Given request
Return every line of the material that contains the string "Instruction".

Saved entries

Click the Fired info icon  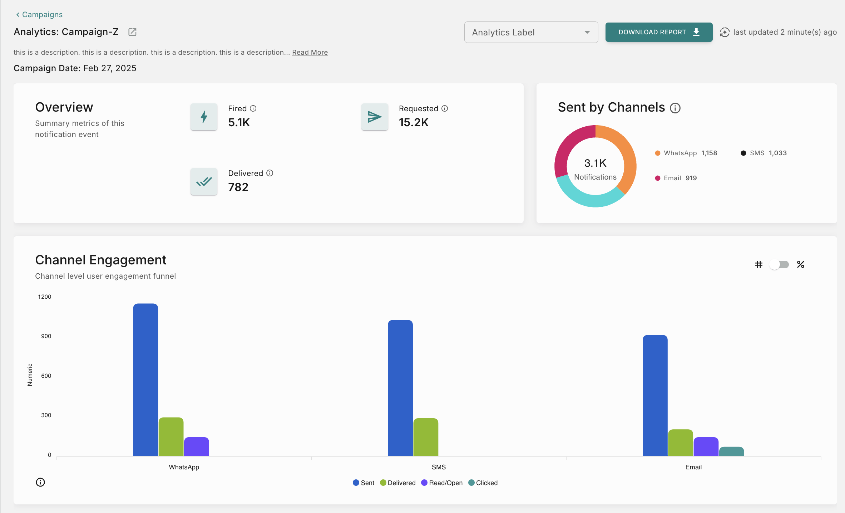click(x=253, y=108)
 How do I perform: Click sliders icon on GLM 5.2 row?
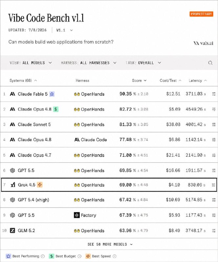214,231
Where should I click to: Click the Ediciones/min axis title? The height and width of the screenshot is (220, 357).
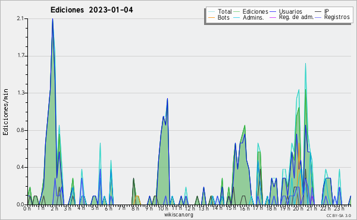point(5,112)
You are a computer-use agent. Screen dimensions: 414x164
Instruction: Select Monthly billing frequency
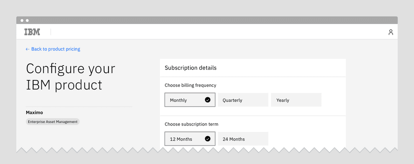[x=183, y=100]
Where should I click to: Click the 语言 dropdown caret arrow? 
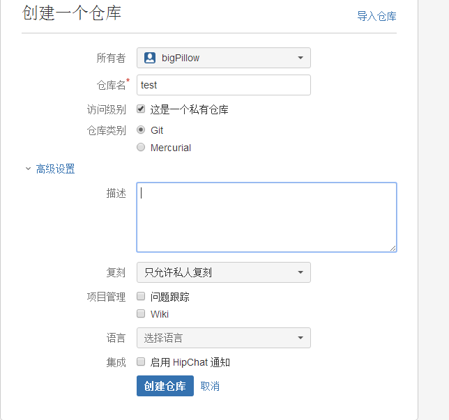[300, 338]
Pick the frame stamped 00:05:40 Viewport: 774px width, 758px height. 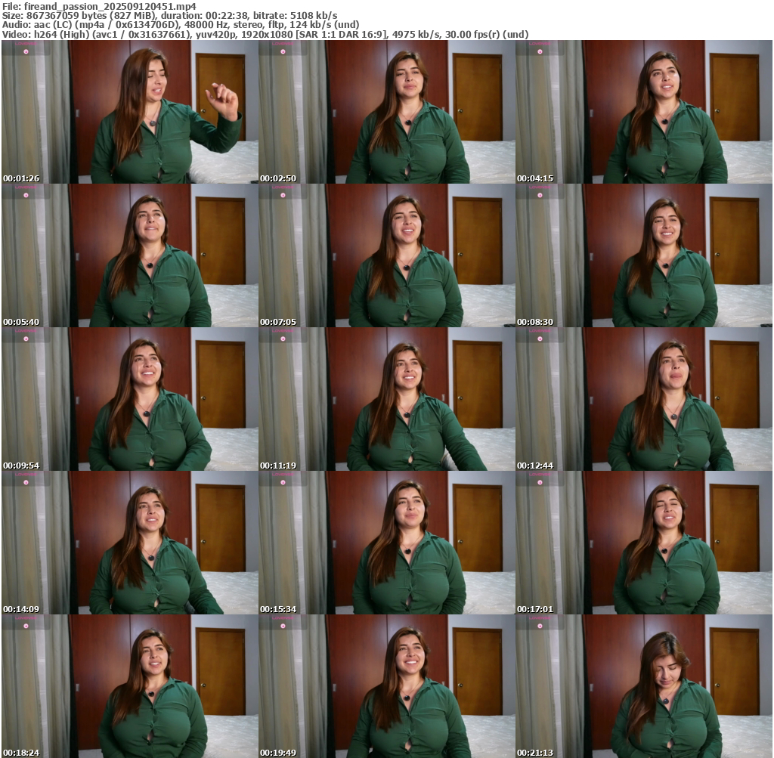[x=130, y=255]
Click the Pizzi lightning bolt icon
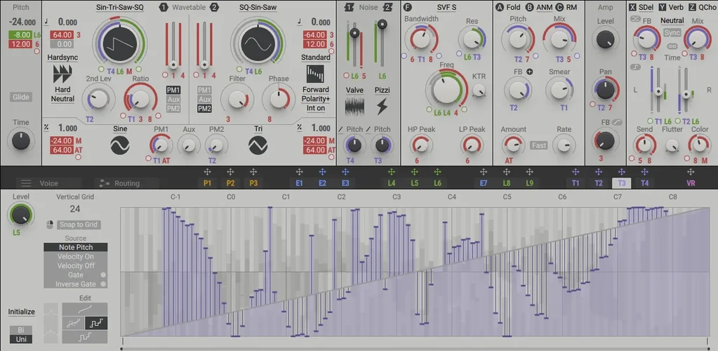The image size is (718, 351). [x=383, y=106]
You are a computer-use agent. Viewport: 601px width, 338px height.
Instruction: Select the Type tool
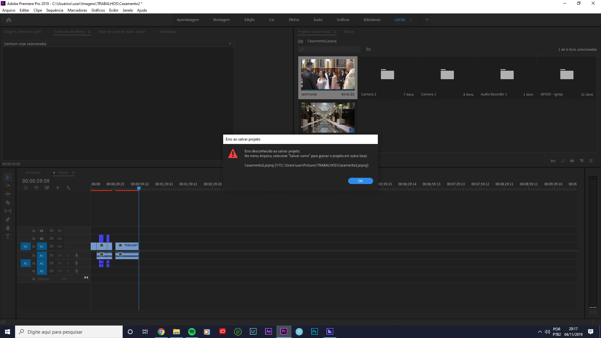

Output
Instruction: Select Monthly billing frequency
Instruction: Select the Type tool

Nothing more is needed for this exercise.